Nachteile der Desktop-Virtualisierung

Zu den Bereichen, in denen sich die PC-Virtualisierung besonders auswirkt, zählt IDC Datensicherheit, Backup, Disaster Recovery, Installationszeit, Instandhaltung und Zugangskontrolle.

Doch dem stehen einige Nachteile und Begrenzungen der virtuellen Desktop-Infrastruktur entgegen:

- Kosten: Unter Umständen erhöhte Investitionsausgaben im Vergleich zu der früheren Infrastruktur, da Ausgaben für neue Server- und Storage-Systeme sowie für verschiedene Virtualisierungswerkzeuge hinzukommen können. Außerdem sind laut IDC Windows-Lizenzen für CVD zu berücksichtigen.

- Kapazität im Rechenzentrum: Stellflächen und Energieverbrauch sind in den bestehenden Rechenzentren oft Mangelware, sodass die Server-Kapazitäten für das Hosting von Desktops der Einführung virtueller Strukturen unter Umständen gar nicht zur Verfügung stehen.

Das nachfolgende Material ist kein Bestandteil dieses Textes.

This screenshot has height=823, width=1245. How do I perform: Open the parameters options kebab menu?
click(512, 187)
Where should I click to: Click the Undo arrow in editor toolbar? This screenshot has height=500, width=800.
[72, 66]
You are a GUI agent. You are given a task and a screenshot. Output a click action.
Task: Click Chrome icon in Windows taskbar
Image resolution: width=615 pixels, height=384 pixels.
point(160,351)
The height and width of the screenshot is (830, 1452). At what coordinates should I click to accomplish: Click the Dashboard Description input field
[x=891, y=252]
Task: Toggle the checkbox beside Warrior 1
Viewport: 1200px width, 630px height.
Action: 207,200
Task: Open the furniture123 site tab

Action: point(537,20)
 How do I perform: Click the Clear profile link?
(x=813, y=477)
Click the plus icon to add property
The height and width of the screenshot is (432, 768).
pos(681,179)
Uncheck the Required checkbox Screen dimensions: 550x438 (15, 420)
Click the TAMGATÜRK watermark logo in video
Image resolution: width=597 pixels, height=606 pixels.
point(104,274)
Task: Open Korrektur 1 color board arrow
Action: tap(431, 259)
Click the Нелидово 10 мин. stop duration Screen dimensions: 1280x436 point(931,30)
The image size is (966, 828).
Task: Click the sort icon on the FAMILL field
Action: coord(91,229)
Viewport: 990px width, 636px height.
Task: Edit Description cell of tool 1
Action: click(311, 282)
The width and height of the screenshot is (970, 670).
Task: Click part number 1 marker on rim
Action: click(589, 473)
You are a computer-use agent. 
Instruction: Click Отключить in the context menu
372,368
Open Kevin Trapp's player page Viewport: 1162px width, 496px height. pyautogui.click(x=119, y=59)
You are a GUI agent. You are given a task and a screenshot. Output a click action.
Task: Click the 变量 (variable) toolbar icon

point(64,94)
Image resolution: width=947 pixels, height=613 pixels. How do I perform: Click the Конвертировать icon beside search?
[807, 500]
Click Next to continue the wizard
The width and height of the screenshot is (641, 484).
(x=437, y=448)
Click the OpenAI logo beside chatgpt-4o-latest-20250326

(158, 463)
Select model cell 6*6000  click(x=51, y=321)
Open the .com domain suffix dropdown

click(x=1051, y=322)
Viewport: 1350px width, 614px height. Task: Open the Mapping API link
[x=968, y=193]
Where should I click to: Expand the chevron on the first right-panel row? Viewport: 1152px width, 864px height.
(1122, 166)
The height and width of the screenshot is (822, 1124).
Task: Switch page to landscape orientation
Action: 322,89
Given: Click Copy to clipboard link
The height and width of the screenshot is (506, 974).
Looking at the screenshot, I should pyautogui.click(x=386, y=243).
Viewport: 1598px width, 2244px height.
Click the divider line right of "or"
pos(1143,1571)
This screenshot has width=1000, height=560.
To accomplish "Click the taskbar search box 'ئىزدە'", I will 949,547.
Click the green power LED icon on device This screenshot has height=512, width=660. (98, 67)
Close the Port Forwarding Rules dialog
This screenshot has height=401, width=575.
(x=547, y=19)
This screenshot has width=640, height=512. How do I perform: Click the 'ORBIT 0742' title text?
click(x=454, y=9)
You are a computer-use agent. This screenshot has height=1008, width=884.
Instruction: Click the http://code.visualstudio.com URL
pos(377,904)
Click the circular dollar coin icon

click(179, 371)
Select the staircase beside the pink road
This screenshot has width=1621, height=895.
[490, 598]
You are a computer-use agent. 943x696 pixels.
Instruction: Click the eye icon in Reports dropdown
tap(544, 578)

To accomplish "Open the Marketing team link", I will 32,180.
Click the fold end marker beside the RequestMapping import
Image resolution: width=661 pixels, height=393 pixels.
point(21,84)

- Performance und Netzwerk: Microsofts Terminal Server oder Citrix ICA sind vielen IT-Mitarbeitern in eher unguter Erinnerung – vor allem wegen der fast permanenten Verbindungs- und Performance-Probleme. Wer Desktop-Virtualisierung einsetzen will, muss bereits in der Planungsphase die möglichen Bandbreiten, Latenzzeiten und graphischen Darstellungsmöglichkeiten genau erkunden.

Kunden, die sich für View von VMware als eine der möglichen Varianten für Desktop-Virtualisierung entscheiden, greifen auf ein Produktportfolio zurück, das bereits seit 2005 unter verschiedenen Namen im Einsatz ist. Heute besteht View im wesentlichen aus diesen Komponenten: vSphere als zentralen Hypervisor, vCenter Server (früher VirtualCenter) als Plattform für Monitoring und Management der virtuellen Umgebung (einschließlich VMotion für das Verschieben von virtuellen Maschinen) und View Manager als Management-Tool speziell für virtuelle Desktops.

Interessant wäre es, echte Kundensituationen beziehungsweise Referenzen (nicht nur von den Marketing-Abteilungen der Hersteller herausgeputzte Darstellungen) näher zu beleuchten, in denen VMware View oder alternative Lösungen zum Einsatz kommen.